Congratulations to Claire Teitelbaum on receiving a prestigious NSF Graduate Research Fellowship! Claire’s project will study the drivers and consequences of nomadic movement, with applications to how nomads respond to shifting resource availability across the landscape.
Congratulations, too, to Lee Brown, who becomes the first Hall Lab alumna! Lee has started an NSF-funded postdoc on butterfly conservation at the EEB department in Connecticut University. Good luck Lee, we will miss you!
Long-term Hall Lab collaborator Dan Becker was awarded a grant from the APS Lewis and Clark Fund to fund his ongoing work on vampire bat pathogens in Belize. Dan recently organized for a special issue of Phil Trans R Soc Lond on the consequences of resource provisioning for wildlife infectious disease, featuring contributions from Lee and Richard. Congrats, Dan!

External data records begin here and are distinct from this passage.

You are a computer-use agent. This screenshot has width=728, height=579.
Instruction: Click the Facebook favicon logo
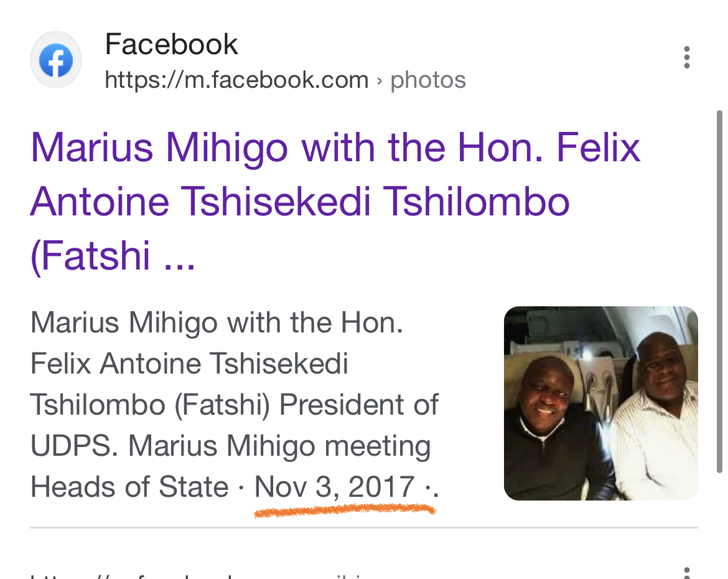pos(56,61)
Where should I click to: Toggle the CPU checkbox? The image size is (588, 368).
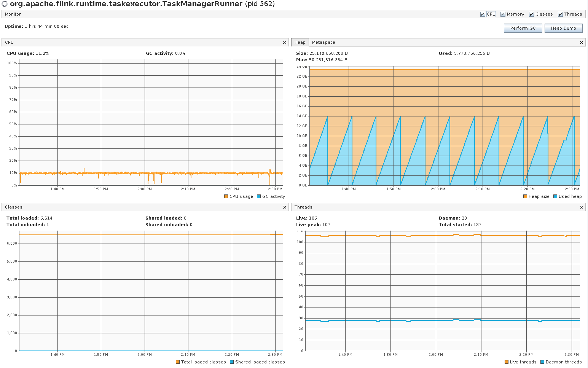coord(483,14)

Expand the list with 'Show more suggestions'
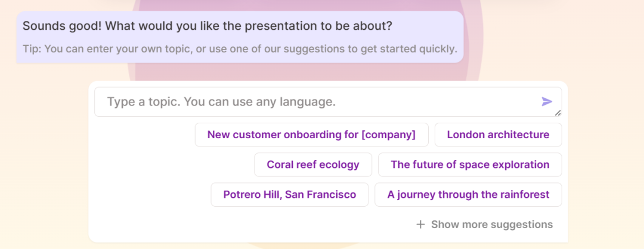491,225
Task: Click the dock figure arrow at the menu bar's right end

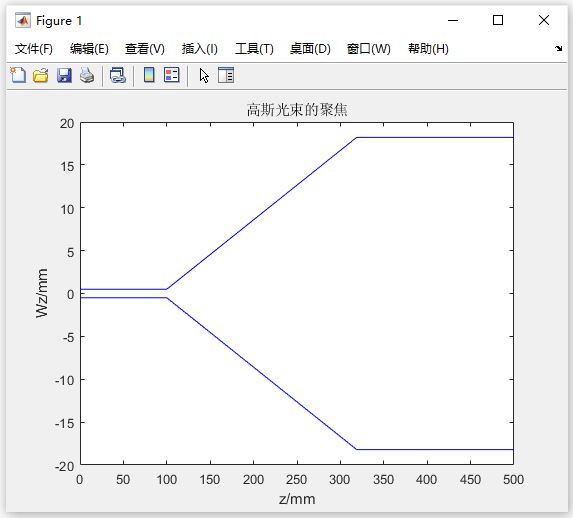Action: tap(558, 48)
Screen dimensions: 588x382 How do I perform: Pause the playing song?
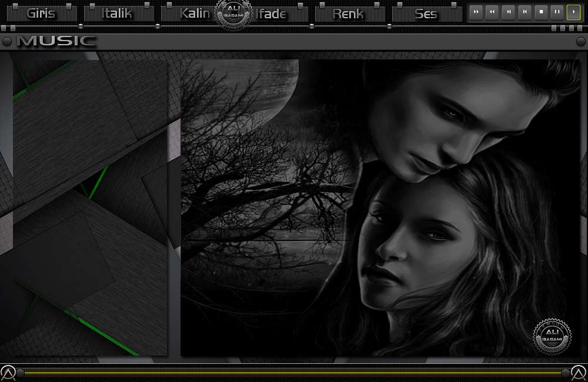557,12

Richard and Claire joined Sonia Hernandez and Team Ibis for the first on-site project meeting of our NSF EEID-funded grant investigating the consequences of anthropogenic food resources for White Ibis health and exposure to pathogens such as Salmonella. As well as brainstorming ideas for the coming year, we got to see the field crew in action as they attempted to capture wild White Ibis foraging in Lion Country Safari. It took a while to lure them in, but eventually Maureen and Taylor were successful in catching 3 birds, much to the disdain of the local flamingo flock! One of these birds was fitted with a GPS backpack, which will give fine-scale data on its movement between foraging sites and (hopefully) where it spends the summer. By comparing the local and long-distance movements of urban-foraging birds with ibis captured at wetlands, we’ll be able to understand how seasonally and spatially predictable resources influence ibis movement behavior within and between seasons.
Congratulations to lab member Claire Teitelbaum, whose pre-doctoral research on drivers of ‘shortstopping’ in Whooping Crane migration was just published in Nature Communications! You can read the press release here.
A fascinating new article by Mohsen Megsaran and colleagues, just published in PNAS, sheds light on a new way in which hybridization with previously established species may influence colonization success. The authors develop a simple mathematical model to show that a rare colonizer can overcome Allee effects and exploit the presence of a more common congener to allow colonizer genes to gain a foothold. Subject to preferential backcrossing of hybrids with colonizer-like genotypes, the colonizing species can reassemble and replace the established species even in the absence of other fitness advantages. Richard worked on modeling hybrid plant invasions several years ago, and was delighted to get an opportunity write a commentary showcasing the article and speculating as to its broader application.